Step 2: OCR Processing
Google Document AI (Preferred)
typescript
const document_ai = require('@google-cloud/documentai');
const client = new document_ai.DocumentProcessorServiceClient();
const [result] = await client.processDocument({
name: processor_name,
rawDocument: {
content: file_buffer.toString('base64'),
mimeType: 'application/pdf',
},
});
const extracted_text = result.document.text;
const entities = result.document.entities; // Pre-extracted fields
Tesseract OCR (Fallback)
bash
tesseract invoice.png output -l eng
Step 3: Field Extraction
For Invoices, extract:
- •Vendor name and address
- •Invoice number and date
- •Due date
- •Line items (description, quantity, price)
- •Subtotal, tax, total
For Receipts, extract:
- •Merchant name
- •Date and time
- •Items purchased
- •Total amount
For Bank Statements, extract:
- •Account number
- •Statement period
- •Transaction list (date, description, amount)

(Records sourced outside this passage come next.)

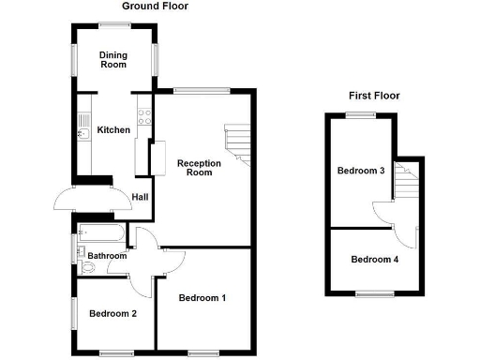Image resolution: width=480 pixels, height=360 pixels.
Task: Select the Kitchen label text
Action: point(114,130)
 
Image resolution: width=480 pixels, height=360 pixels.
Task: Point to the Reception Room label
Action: point(200,168)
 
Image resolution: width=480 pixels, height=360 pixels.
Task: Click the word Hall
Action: point(140,197)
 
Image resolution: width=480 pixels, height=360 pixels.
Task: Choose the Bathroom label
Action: point(107,255)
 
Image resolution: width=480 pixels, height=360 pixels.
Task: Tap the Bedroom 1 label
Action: point(203,298)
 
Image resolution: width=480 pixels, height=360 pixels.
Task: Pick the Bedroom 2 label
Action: point(112,313)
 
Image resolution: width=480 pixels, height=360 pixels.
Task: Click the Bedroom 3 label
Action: point(361,171)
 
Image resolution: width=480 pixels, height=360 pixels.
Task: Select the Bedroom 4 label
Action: point(374,260)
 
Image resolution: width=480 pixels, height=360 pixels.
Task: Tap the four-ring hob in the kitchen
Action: point(144,117)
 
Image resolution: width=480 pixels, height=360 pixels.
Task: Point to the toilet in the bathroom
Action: point(87,267)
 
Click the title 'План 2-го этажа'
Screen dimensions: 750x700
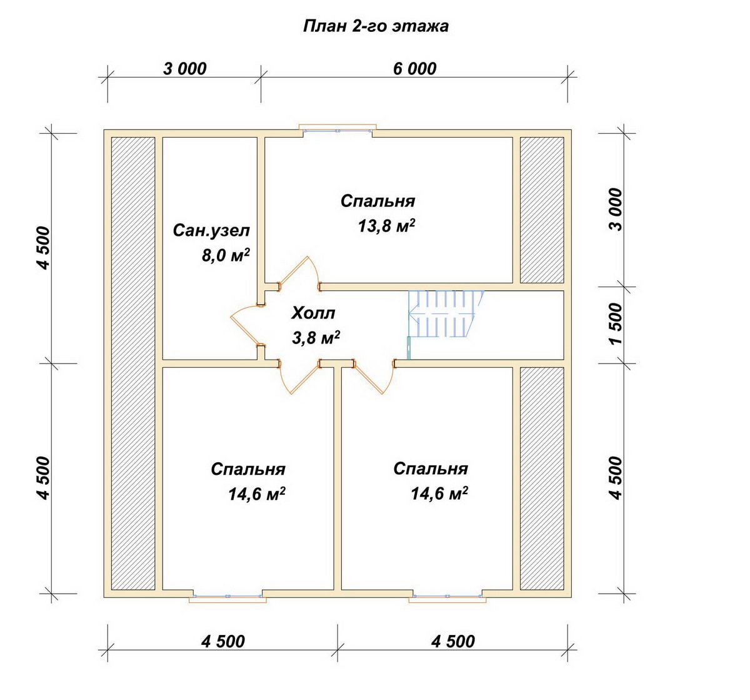pyautogui.click(x=376, y=26)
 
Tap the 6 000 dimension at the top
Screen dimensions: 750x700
pyautogui.click(x=414, y=69)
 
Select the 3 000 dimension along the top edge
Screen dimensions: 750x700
pyautogui.click(x=184, y=69)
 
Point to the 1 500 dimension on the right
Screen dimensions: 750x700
pyautogui.click(x=615, y=323)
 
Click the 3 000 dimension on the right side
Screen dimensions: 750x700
pyautogui.click(x=615, y=210)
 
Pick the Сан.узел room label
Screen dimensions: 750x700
pyautogui.click(x=211, y=231)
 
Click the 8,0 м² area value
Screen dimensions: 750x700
pyautogui.click(x=226, y=256)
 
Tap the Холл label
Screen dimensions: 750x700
pyautogui.click(x=313, y=313)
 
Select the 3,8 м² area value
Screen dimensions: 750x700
pyautogui.click(x=316, y=338)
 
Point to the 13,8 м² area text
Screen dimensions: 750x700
pyautogui.click(x=386, y=226)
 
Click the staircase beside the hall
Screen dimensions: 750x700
pyautogui.click(x=446, y=314)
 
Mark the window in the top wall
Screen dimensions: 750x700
pyautogui.click(x=338, y=128)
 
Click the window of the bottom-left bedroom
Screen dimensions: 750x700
pyautogui.click(x=228, y=596)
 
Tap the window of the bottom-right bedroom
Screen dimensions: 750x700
pyautogui.click(x=447, y=596)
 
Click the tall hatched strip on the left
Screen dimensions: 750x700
pyautogui.click(x=133, y=363)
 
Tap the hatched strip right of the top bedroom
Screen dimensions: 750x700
pyautogui.click(x=542, y=210)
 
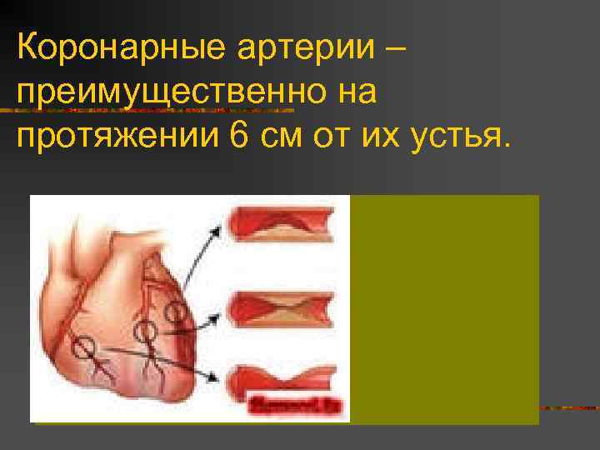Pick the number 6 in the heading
[238, 135]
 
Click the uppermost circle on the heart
[176, 313]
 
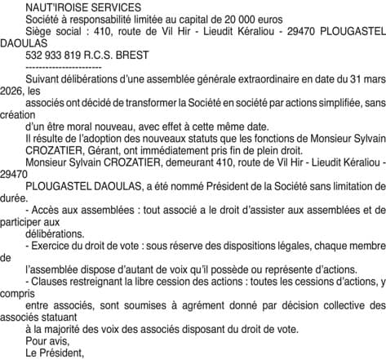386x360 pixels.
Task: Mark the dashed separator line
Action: pyautogui.click(x=64, y=69)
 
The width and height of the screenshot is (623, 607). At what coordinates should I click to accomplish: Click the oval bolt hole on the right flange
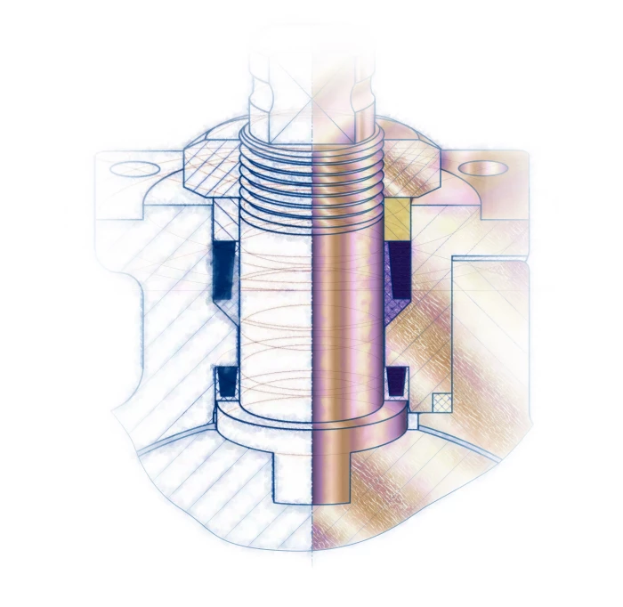coord(483,167)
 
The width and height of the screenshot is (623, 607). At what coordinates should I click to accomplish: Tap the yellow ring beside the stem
coord(397,213)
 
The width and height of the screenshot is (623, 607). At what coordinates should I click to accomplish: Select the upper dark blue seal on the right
coord(398,276)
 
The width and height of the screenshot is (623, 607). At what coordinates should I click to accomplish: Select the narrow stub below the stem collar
coord(312,481)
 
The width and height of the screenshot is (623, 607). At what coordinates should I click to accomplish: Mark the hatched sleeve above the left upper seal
coord(224,218)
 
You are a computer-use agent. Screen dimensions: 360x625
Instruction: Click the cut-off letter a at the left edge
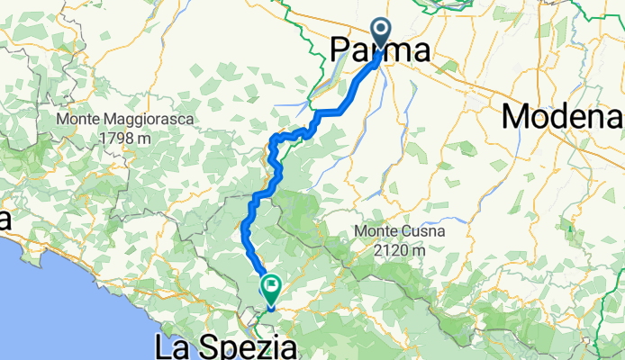pos(5,220)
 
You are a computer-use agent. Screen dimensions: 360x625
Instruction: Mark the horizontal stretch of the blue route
pos(331,112)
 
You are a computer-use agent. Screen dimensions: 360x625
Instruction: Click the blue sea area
pos(54,306)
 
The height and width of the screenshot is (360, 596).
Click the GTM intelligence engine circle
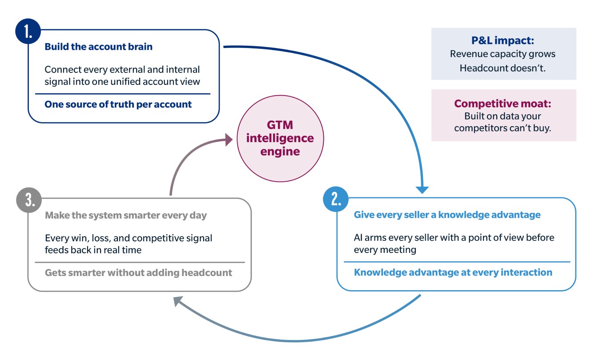(x=280, y=138)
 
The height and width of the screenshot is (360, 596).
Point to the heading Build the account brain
(x=98, y=47)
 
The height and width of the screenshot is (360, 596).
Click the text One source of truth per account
(x=118, y=104)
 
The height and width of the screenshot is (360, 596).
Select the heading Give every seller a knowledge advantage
(x=447, y=215)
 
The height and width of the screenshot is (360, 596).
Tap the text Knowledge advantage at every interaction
(x=453, y=272)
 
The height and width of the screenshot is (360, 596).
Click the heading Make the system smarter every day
(x=126, y=215)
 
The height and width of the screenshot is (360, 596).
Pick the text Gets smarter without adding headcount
(x=138, y=272)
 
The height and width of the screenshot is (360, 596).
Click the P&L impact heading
(x=503, y=41)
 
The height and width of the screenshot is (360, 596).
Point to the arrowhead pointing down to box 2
(x=423, y=189)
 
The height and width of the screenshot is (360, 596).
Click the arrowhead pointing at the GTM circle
(x=229, y=140)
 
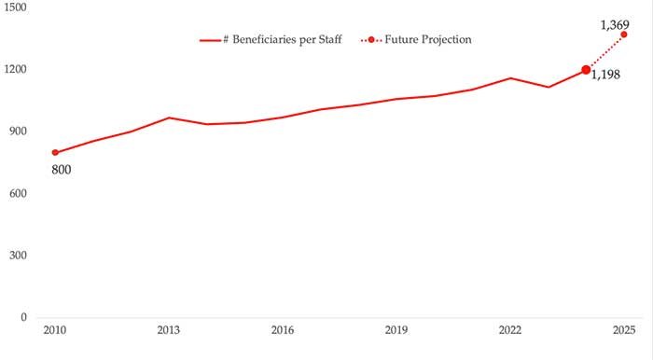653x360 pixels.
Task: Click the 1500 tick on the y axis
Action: (14, 7)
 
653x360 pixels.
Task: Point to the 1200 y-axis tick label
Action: (14, 70)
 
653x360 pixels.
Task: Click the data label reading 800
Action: (62, 170)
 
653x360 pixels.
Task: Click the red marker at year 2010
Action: (55, 152)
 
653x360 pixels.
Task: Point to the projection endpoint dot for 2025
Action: (624, 35)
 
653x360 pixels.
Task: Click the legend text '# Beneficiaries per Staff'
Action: (282, 39)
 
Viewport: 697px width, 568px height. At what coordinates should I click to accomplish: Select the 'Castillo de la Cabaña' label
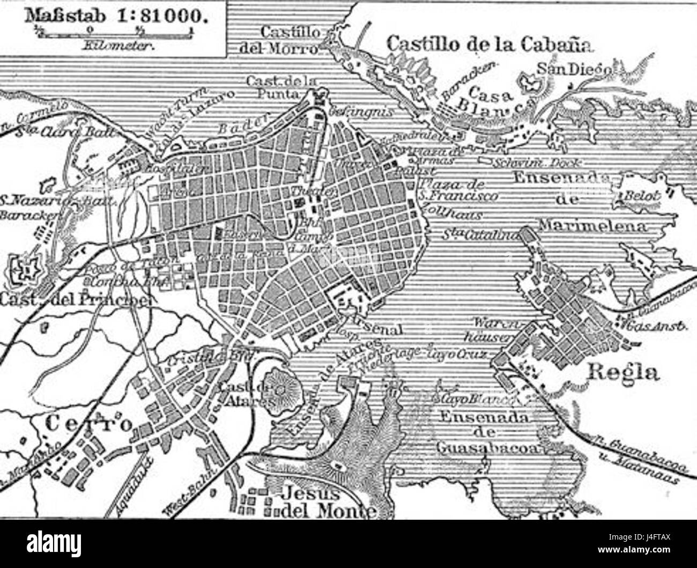[x=490, y=43]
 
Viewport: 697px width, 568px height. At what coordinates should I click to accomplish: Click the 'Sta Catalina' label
[x=479, y=234]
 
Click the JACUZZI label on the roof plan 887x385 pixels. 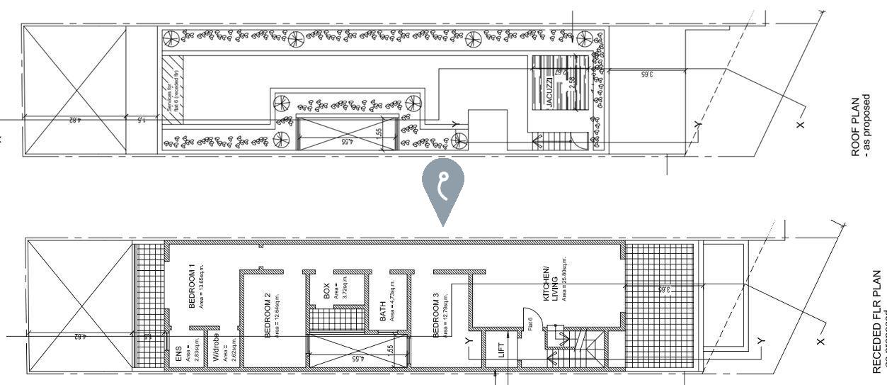click(x=549, y=92)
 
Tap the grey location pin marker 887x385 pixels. click(x=443, y=186)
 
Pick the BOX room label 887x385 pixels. click(x=326, y=291)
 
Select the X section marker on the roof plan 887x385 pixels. click(x=801, y=125)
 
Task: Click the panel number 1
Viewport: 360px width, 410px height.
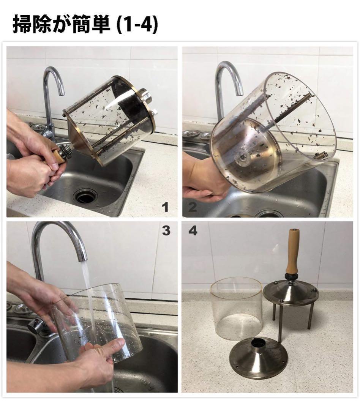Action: point(165,207)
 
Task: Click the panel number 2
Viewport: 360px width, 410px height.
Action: point(193,207)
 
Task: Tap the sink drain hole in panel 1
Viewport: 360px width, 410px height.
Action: point(85,196)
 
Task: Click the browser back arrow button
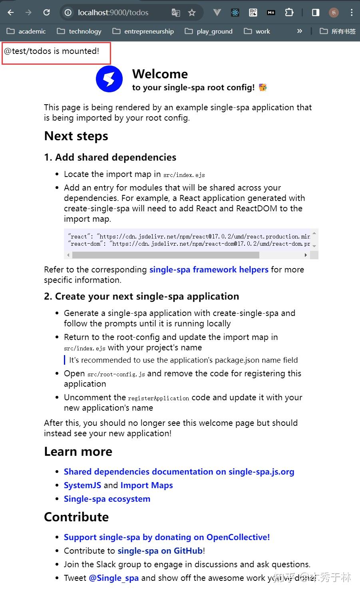[11, 12]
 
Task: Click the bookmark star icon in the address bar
[192, 13]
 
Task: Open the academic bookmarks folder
[26, 31]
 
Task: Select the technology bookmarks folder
[79, 31]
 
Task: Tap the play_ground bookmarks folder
[209, 31]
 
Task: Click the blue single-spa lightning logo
[109, 79]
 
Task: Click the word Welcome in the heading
[160, 74]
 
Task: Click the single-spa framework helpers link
[209, 270]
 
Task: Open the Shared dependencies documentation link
[179, 472]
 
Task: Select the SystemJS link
[82, 485]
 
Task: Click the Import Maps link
[147, 485]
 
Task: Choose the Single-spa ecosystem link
[107, 499]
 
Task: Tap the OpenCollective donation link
[167, 537]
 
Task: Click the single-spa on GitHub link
[160, 551]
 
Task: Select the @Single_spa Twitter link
[114, 578]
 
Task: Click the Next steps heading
[76, 136]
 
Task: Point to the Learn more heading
[78, 452]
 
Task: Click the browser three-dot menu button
[352, 12]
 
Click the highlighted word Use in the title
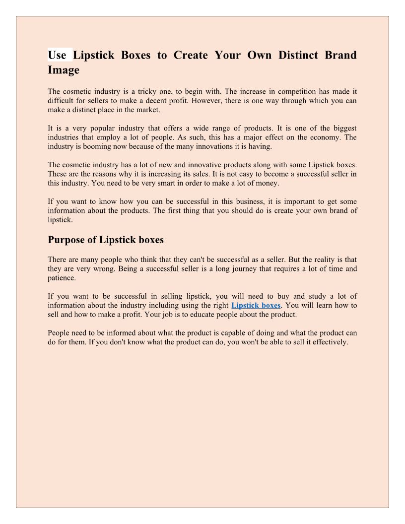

- •Beginning and ending balance
Step 4: Structured Output
Return JSON with confidence scores:
json
{
"document_type": "invoice",
"confidence": 0.92,
"raw_text": "...",
"extracted_fields": {
"vendor_name": "Office Depot",
"invoice_number": "INV-2024-001",
"invoice_date": "2026-01-15",
"due_date": "2026-02-15",
"total_amount": "250.00",
"currency": "USD",
"line_items": [
{
"description": "Printer Paper",
"quantity": "10",
"unit_price": "15.00",
"total": "150.00"
}
]
},
"field_confidence": {
"vendor_name": 0.95,
"invoice_number": 0.89,
"total_amount": 0.98
},
"requires_manual_review": false
}
Step 5: Quality Check
Assess quality:
- •High Confidence (> 0.9) - Auto-process
- •Medium Confidence (0.7 - 0.9) - Flag for review
- •Low Confidence (< 0.7) - Require manual entry
Check for:
- •Missing required fields
- •Illegible text
- •Poor image quality
- •Incomplete document
Step 6: Post-Processing
- •Normalize Data - Standardize dates, amounts
- •Validate - Check logical consistency
- •Enhance - Add context from database (e.g., known vendor)
Error Handling
- •OCR Failed - Return error, suggest higher quality scan
- •Unsupported Format - Return error, list supported formats
- •Encrypted PDF - Request password or unlocked version
- •Large File - Split into pages, process individually
- •Poor Quality - Suggest rescan, adjust DPI
File Type Support
| Type | Extension | OCR Required |
|---|---|---|
| PDF (text) | No | |
| PDF (scanned) | Yes | |
| Image | .png, .jpg, .jpeg | Yes |
| Not Supported | .doc, .docx, .xls | Convert first |
Integration Points
- •Google Document AI - Primary OCR engine
- •Tesseract - Fallback OCR
- •invoice-parser (AP worker) - For invoice-specific parsing
- •data-validator (Data worker) - For validation
Models
- •OCR: Google Document AI or Tesseract
- •Classification: Claude Sonnet 4 or Gemini Flash
- •Field Extraction: Claude Sonnet 4 (when OCR confidence low)
Security
- •Validate file type and size before processing
- •Scan for malware (if uploaded by user)
- •Never store raw documents longer than needed
- •Redact PII from logs
- •Encrypt documents at rest
Performance
- •Target: < 10s for invoice OCR
- •Batch Processing: Process up to 50 invoices concurrently
- •Caching: Cache OCR results for 24h (in case reprocessing needed)
Invoke this skill as the first step when processing any scanned or PDF document.